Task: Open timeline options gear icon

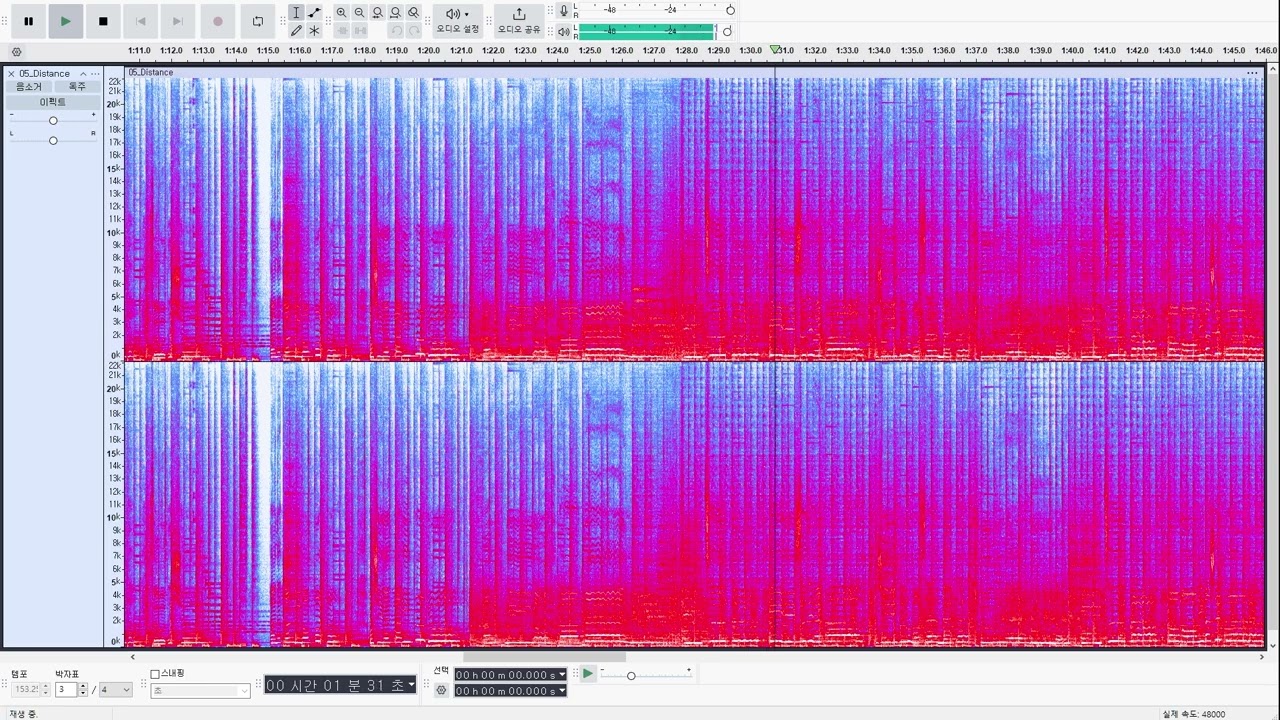Action: coord(16,52)
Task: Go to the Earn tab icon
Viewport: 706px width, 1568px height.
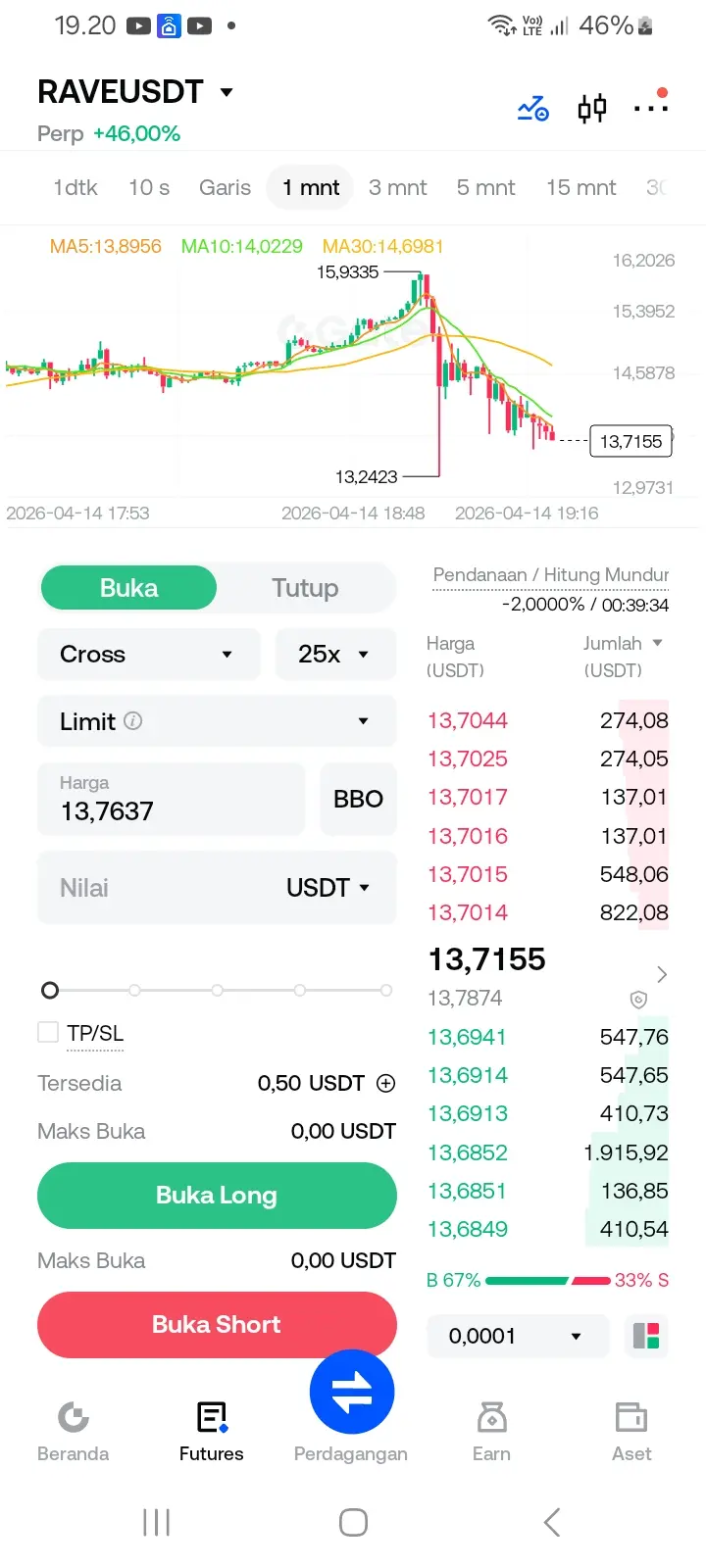Action: coord(491,1417)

---*---

◆ Work request
The required output is every line of the data above, set down exactly and stripped of pictures.

◆ Solution to the exercise
Task: Open timeline options gear icon

Action: coord(16,52)
Task: Go to the Earn tab icon
Viewport: 706px width, 1568px height.
Action: coord(491,1417)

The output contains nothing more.